--- Dataset extract ---

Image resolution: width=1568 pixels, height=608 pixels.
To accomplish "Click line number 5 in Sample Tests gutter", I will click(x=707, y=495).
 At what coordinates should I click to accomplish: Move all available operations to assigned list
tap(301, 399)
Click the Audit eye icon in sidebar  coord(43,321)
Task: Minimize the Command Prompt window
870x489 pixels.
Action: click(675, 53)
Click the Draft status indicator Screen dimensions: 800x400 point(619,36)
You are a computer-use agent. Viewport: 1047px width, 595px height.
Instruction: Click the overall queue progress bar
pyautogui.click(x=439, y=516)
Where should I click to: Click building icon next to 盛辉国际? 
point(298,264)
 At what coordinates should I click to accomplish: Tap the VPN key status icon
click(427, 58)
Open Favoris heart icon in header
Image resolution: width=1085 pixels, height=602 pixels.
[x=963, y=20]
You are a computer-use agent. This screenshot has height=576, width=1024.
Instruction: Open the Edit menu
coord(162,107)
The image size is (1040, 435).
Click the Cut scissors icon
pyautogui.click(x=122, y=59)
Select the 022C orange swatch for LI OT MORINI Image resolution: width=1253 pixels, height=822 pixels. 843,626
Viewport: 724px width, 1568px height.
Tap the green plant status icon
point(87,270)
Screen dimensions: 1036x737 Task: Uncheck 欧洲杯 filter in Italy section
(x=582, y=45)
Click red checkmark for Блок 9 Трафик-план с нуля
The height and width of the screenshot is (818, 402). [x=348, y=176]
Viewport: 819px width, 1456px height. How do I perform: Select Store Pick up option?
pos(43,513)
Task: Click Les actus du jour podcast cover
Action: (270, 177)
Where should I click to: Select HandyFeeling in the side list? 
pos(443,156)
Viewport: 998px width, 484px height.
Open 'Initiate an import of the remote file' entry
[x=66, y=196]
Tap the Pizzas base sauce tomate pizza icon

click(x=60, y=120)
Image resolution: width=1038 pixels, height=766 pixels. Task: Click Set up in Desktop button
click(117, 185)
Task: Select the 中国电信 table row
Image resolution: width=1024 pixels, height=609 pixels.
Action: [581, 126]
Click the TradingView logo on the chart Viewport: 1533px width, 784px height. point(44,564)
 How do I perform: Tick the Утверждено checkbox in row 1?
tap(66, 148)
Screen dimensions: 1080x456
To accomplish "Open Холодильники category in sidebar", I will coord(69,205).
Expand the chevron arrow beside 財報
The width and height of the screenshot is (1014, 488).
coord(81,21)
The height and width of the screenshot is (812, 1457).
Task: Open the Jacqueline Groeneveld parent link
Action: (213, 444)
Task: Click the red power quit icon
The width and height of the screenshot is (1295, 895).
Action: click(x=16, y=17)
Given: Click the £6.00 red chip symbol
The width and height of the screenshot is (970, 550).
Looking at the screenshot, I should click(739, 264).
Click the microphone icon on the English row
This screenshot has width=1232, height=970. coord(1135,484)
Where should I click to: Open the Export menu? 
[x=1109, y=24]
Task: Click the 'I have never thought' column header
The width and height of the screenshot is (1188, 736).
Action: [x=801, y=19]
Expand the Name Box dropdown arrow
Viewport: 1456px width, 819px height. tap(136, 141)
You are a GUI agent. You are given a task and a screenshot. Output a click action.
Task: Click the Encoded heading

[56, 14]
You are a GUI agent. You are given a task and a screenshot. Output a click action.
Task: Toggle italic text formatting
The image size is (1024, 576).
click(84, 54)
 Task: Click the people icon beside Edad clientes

---

Write out the lines of the records exactly, starting at the one holding "Click the microphone icon on the English row" and ending with the last line, and include no others.

**Exercise response**:
Click the microphone icon on the English row
This screenshot has width=1232, height=970. coord(1135,484)
Where should I click to: Open the Export menu? 
[x=1109, y=24]
Task: Click the 'I have never thought' column header
The width and height of the screenshot is (1188, 736).
Action: [x=801, y=19]
Expand the Name Box dropdown arrow
Viewport: 1456px width, 819px height. tap(136, 141)
You are a GUI agent. You are given a task and a screenshot. Output a click action.
Task: Click the Encoded heading

[56, 14]
You are a GUI agent. You are given a task and a screenshot. Output a click action.
Task: Toggle italic text formatting
The image size is (1024, 576).
click(84, 54)
 Task: Click the people icon beside Edad clientes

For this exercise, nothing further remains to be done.